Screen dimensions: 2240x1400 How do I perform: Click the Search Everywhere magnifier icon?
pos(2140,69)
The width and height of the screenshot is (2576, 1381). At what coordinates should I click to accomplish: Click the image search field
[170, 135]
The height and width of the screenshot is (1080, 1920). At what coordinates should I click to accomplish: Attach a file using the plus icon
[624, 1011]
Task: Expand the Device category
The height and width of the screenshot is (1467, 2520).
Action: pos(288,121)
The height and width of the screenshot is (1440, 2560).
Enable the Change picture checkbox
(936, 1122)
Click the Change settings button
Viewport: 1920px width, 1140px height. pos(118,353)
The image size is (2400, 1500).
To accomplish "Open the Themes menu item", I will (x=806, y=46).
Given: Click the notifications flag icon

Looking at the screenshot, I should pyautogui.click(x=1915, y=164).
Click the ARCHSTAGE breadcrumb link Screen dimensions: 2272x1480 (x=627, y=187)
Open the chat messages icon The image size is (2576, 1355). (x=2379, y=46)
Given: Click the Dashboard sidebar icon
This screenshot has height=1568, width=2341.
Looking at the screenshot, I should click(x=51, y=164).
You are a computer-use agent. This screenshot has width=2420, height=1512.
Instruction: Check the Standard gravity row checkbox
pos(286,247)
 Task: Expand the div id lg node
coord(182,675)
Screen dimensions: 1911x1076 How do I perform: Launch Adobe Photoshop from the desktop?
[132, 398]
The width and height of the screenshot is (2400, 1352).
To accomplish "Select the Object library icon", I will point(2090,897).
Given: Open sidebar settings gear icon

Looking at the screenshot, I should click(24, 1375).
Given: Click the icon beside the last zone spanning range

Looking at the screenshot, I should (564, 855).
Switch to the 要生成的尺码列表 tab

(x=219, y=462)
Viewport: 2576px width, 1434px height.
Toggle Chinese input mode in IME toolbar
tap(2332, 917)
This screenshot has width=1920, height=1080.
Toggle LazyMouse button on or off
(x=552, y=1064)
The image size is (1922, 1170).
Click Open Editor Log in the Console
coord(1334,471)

(WORK ITEM) Output, exactly and with no other text, the line that contains "This screenshot has width=1920, height=1080." and all lines from there to the end of the records.

(ANSWER BOX)
This screenshot has width=1920, height=1080.
Toggle LazyMouse button on or off
(x=552, y=1064)
The image size is (1922, 1170).
Click Open Editor Log in the Console
coord(1334,471)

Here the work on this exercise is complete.